Ongoing training and skills development initiatives are indispensable if an organization has to remain at the competitive edge in terms of innovativeness and customer satisfaction. In today’s companies, learning takes place in various ways including formal training and development, informal learning, and knowledge management (Noe & Kodwani, 2018). Training, which is the focus of this paper, refers to the planned initiatives by a company to facilitate, through learning, the acquisition of job-based skills, knowledge, competences and behaviors by its employees. To this end, the ultimate goals of training, as Noe and Kodwani (2018) adds, is to provide employees with unique opportunities to master the evolving skills, competences and knowledge as emphasized in training, and accordingly apply them their day-to-day duties or activities at the company. Combined with skills development, training prepares employees to meet the changing needs of their jobs by equipping them with skills, knowledge and behaviors that are consistent with both the current and future job requirements. 

IBM’s Strategy

IBM seeks to implement a co-investment strategy by reducing salaries of some employees by 10% for six months to finance part of their new training program (Thibodeau, 2014). The company’s move to train the employees in the areas of cloud and mobile computing is strategic in the sense that it is set to equip employees with the expertise needed to address the evolving customer needs and technology requirements (Lohr, 2014). However, the strategic nature or effectiveness of this undertaking is compromised by the fact that the affected employees will be required to pay for the 23-day training program. This requirement to have employees finance part of the training program will inarguably demotivate them to participate in the training. For instance, some employees have already perceived the program and its associated pay cut as a ploy to reduce their salaries. For other observers, it’s a tactic to compel certain employees them to quit “instead of having to pay them their severance” (CNBC.Com, 2014). A training program is considered more strategic and effective if it has incentives that encourage employee participation. Instead of incentivizing the affected employees to take part in cloud and mobile computing training, the IBM’s undertaking is but discouraging the employees and possibly asking them to quit as very few will accept the pay cut.
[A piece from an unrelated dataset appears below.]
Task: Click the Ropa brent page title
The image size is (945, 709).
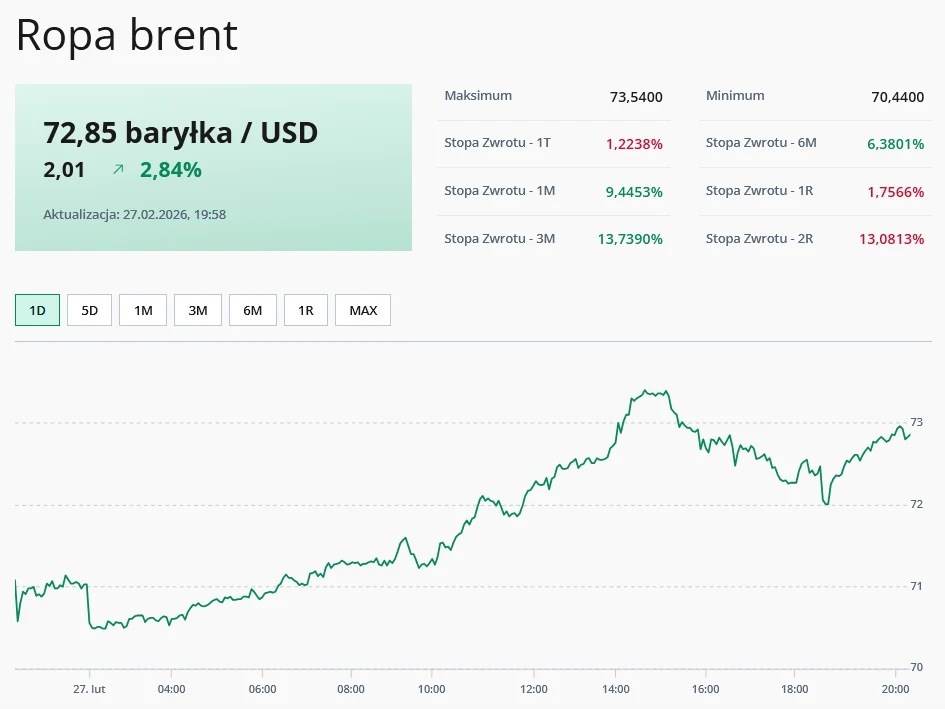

Besides lack of incentive, another issue that renders the IBM’s undertaking less strategic is that the training is not tailored to meet the needs of different employees in different positions. Instead, the program is designed for all the affected workers regardless of their workgroups.   

Whether Employees’ Salaries should be Reduced

IBM believes that giving the affected employees 90% of their current base salary is warranted since they will be working one day less every week for six months. As the IBM spokesman aptly puts it; the company’s employees record billable hours, “and if they spend a day a week on training, that amounts to 20 percent fewer billable hours” (Lohr, 2014 para. 9 line 5). Despite the reduced number of billable hours or workdays, IBM should not reduce its employees’ salaries for the time they will be attending training. This is because the program does not qualify as a co-investment strategy given that it seeks to equip employees with skills that are specific to IBM. In specific, the training program emphasizes acquisition of new cloud and mobile computing skills – skills that the employees may hardily apply outside IBM. Training cost sharing between employees and the organization is only permissible if the resulting skills and knowledge will be useful to employees when outside the organization (Lohr, 2014).

 

Recommendations

Recommendations for ways to convince IBM’s affected employees to update and acquire new skills in cloud and mobile computing are centered on the idea that training is effective if employees are: 1) offered with incentives to take part in training; 2) not coerced to undertake the training; and supported throughout the training program. This argument resonates strongly with the training design process presented in Noe and Kodwani (2018). As the authors point out, designing an effective training program that encourages employee participation should be a seven-step process that involves needs assessment (to identify knowledge gaps); creating motivation for training and mastery of contents; and creating an environment that supports learning. The remaining four steps include ensuring transfer of training content, developing an evaluation plan, identifying the appropriate training method, and monitoring and evaluating the program. To ensure employee’s readiness and convince them to complete the training program, IBM should focus on bolstering their motivation through such incentives as employee perks and promotions for those who successfully complete the program.      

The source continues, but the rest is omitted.